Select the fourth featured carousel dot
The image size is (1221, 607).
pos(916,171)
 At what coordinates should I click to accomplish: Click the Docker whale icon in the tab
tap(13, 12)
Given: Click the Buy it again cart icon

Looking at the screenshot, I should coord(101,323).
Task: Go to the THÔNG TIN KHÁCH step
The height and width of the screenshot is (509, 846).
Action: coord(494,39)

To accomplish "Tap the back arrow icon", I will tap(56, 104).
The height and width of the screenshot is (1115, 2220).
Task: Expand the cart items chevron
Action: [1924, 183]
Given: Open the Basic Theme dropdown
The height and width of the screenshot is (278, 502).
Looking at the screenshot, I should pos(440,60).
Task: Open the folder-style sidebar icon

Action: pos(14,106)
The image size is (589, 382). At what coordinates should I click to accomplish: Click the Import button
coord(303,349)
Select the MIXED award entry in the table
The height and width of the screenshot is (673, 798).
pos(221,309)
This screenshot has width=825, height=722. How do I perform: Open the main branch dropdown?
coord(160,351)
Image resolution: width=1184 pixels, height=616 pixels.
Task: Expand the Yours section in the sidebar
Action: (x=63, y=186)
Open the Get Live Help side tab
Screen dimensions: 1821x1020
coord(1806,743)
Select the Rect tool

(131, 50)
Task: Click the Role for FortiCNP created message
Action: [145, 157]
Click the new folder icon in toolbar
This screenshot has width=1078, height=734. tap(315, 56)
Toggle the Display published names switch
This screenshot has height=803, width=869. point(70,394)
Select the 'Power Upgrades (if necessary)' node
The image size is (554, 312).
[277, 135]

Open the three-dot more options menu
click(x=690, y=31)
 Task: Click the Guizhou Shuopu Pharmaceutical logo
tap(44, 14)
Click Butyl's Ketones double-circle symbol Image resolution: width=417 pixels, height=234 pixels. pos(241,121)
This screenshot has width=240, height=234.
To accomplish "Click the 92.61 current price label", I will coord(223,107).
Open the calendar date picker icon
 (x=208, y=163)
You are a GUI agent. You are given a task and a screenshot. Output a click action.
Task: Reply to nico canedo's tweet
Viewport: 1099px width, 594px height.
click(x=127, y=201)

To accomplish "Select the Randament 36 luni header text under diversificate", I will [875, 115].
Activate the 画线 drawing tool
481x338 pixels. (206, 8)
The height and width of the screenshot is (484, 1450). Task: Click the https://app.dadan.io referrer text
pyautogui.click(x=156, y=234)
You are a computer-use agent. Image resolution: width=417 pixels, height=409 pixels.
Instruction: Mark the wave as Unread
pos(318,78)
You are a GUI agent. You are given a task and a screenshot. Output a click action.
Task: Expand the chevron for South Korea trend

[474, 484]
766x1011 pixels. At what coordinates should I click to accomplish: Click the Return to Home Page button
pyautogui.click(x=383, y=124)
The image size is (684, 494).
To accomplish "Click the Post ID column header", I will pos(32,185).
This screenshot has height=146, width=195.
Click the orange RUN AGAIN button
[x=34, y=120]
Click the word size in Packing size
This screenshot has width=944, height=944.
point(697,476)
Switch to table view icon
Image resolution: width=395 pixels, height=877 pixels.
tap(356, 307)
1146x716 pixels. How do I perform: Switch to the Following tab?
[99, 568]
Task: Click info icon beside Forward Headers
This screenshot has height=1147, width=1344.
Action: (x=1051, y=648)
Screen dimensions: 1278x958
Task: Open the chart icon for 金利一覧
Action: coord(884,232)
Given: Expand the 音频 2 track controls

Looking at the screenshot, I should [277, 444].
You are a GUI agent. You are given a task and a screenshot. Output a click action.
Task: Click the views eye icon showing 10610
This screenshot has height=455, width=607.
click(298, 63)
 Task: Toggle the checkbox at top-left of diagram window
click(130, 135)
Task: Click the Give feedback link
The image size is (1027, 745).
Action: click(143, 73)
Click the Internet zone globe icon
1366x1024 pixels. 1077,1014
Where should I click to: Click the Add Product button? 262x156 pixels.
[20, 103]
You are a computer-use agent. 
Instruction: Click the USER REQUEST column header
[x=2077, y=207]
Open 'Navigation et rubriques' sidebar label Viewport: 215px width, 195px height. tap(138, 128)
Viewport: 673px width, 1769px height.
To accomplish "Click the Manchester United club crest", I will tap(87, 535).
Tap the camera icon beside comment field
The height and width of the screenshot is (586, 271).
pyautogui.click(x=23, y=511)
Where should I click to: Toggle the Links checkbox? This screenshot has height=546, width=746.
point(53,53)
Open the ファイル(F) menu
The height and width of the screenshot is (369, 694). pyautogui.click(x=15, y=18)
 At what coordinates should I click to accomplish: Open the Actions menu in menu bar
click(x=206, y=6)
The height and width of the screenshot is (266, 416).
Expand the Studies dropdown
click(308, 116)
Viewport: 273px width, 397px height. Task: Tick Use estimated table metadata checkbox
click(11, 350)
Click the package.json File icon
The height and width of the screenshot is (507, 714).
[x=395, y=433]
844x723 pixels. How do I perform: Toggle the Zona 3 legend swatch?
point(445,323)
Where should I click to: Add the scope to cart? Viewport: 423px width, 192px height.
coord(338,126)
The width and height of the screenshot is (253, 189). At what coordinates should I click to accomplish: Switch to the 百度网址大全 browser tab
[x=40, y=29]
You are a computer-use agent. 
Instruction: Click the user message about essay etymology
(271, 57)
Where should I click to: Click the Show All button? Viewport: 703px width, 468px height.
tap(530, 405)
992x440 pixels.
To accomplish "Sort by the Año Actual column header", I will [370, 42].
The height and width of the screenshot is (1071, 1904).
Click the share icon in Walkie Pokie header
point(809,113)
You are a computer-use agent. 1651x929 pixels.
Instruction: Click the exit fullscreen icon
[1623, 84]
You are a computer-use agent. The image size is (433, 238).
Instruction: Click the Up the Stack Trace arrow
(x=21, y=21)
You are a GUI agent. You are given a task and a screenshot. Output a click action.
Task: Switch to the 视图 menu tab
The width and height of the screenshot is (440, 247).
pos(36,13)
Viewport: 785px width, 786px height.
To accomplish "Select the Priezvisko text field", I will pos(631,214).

++++++

Directions: Copy every item above word for word, line by line.

Problem solution:
Select the fourth featured carousel dot
The image size is (1221, 607).
pos(916,171)
 At what coordinates should I click to accomplish: Click the Docker whale icon in the tab
tap(13, 12)
Given: Click the Buy it again cart icon

Looking at the screenshot, I should coord(101,323).
Task: Go to the THÔNG TIN KHÁCH step
The height and width of the screenshot is (509, 846).
Action: coord(494,39)

To accomplish "Tap the back arrow icon", I will tap(56, 104).
The height and width of the screenshot is (1115, 2220).
Task: Expand the cart items chevron
Action: [1924, 183]
Given: Open the Basic Theme dropdown
The height and width of the screenshot is (278, 502).
Looking at the screenshot, I should pos(440,60).
Task: Open the folder-style sidebar icon

Action: pos(14,106)
The image size is (589, 382). At what coordinates should I click to accomplish: Click the Import button
coord(303,349)
Select the MIXED award entry in the table
The height and width of the screenshot is (673, 798).
pos(221,309)
This screenshot has width=825, height=722. How do I perform: Open the main branch dropdown?
coord(160,351)
Image resolution: width=1184 pixels, height=616 pixels.
Task: Expand the Yours section in the sidebar
Action: (x=63, y=186)
Open the Get Live Help side tab
Screen dimensions: 1821x1020
coord(1806,743)
Select the Rect tool

(131, 50)
Task: Click the Role for FortiCNP created message
Action: [145, 157]
Click the new folder icon in toolbar
This screenshot has width=1078, height=734. tap(315, 56)
Toggle the Display published names switch
This screenshot has height=803, width=869. point(70,394)
Select the 'Power Upgrades (if necessary)' node
The image size is (554, 312).
[277, 135]

Open the three-dot more options menu
click(x=690, y=31)
 Task: Click the Guizhou Shuopu Pharmaceutical logo
tap(44, 14)
Click Butyl's Ketones double-circle symbol Image resolution: width=417 pixels, height=234 pixels. pos(241,121)
This screenshot has width=240, height=234.
To accomplish "Click the 92.61 current price label", I will coord(223,107).
Open the calendar date picker icon
 (x=208, y=163)
You are a GUI agent. You are given a task and a screenshot. Output a click action.
Task: Reply to nico canedo's tweet
Viewport: 1099px width, 594px height.
click(x=127, y=201)

To accomplish "Select the Randament 36 luni header text under diversificate", I will [875, 115].
Activate the 画线 drawing tool
481x338 pixels. (206, 8)
The height and width of the screenshot is (484, 1450). Task: Click the https://app.dadan.io referrer text
pyautogui.click(x=156, y=234)
You are a computer-use agent. Image resolution: width=417 pixels, height=409 pixels.
Instruction: Mark the wave as Unread
pos(318,78)
You are a GUI agent. You are given a task and a screenshot. Output a click action.
Task: Expand the chevron for South Korea trend

[474, 484]
766x1011 pixels. At what coordinates should I click to accomplish: Click the Return to Home Page button
pyautogui.click(x=383, y=124)
The image size is (684, 494).
To accomplish "Click the Post ID column header", I will pos(32,185).
This screenshot has height=146, width=195.
Click the orange RUN AGAIN button
[x=34, y=120]
Click the word size in Packing size
This screenshot has width=944, height=944.
point(697,476)
Switch to table view icon
Image resolution: width=395 pixels, height=877 pixels.
tap(356, 307)
1146x716 pixels. How do I perform: Switch to the Following tab?
[99, 568]
Task: Click info icon beside Forward Headers
This screenshot has height=1147, width=1344.
Action: (x=1051, y=648)
Screen dimensions: 1278x958
Task: Open the chart icon for 金利一覧
Action: coord(884,232)
Given: Expand the 音频 2 track controls

Looking at the screenshot, I should [277, 444].
You are a GUI agent. You are given a task and a screenshot. Output a click action.
Task: Click the views eye icon showing 10610
This screenshot has height=455, width=607.
click(298, 63)
 Task: Toggle the checkbox at top-left of diagram window
click(130, 135)
Task: Click the Give feedback link
The image size is (1027, 745).
Action: click(143, 73)
Click the Internet zone globe icon
1366x1024 pixels. 1077,1014
Where should I click to: Click the Add Product button? 262x156 pixels.
[20, 103]
You are a computer-use agent. 
Instruction: Click the USER REQUEST column header
[x=2077, y=207]
Open 'Navigation et rubriques' sidebar label Viewport: 215px width, 195px height. tap(138, 128)
Viewport: 673px width, 1769px height.
To accomplish "Click the Manchester United club crest", I will tap(87, 535).
Tap the camera icon beside comment field
The height and width of the screenshot is (586, 271).
pyautogui.click(x=23, y=511)
Where should I click to: Toggle the Links checkbox? This screenshot has height=546, width=746.
point(53,53)
Open the ファイル(F) menu
The height and width of the screenshot is (369, 694). pyautogui.click(x=15, y=18)
 At what coordinates should I click to accomplish: Open the Actions menu in menu bar
click(x=206, y=6)
The height and width of the screenshot is (266, 416).
Expand the Studies dropdown
click(308, 116)
Viewport: 273px width, 397px height. Task: Tick Use estimated table metadata checkbox
click(11, 350)
Click the package.json File icon
The height and width of the screenshot is (507, 714).
[x=395, y=433]
844x723 pixels. How do I perform: Toggle the Zona 3 legend swatch?
point(445,323)
Where should I click to: Add the scope to cart? Viewport: 423px width, 192px height.
coord(338,126)
The width and height of the screenshot is (253, 189). At what coordinates should I click to accomplish: Switch to the 百度网址大全 browser tab
[x=40, y=29]
You are a computer-use agent. 
Instruction: Click the user message about essay etymology
(271, 57)
Where should I click to: Click the Show All button? Viewport: 703px width, 468px height.
tap(530, 405)
992x440 pixels.
To accomplish "Sort by the Año Actual column header", I will [370, 42].
The height and width of the screenshot is (1071, 1904).
Click the share icon in Walkie Pokie header
point(809,113)
You are a computer-use agent. 1651x929 pixels.
Instruction: Click the exit fullscreen icon
[1623, 84]
You are a computer-use agent. The image size is (433, 238).
Instruction: Click the Up the Stack Trace arrow
(x=21, y=21)
You are a GUI agent. You are given a task and a screenshot. Output a click action.
Task: Switch to the 视图 menu tab
The width and height of the screenshot is (440, 247).
pos(36,13)
Viewport: 785px width, 786px height.
To accomplish "Select the Priezvisko text field", I will pos(631,214).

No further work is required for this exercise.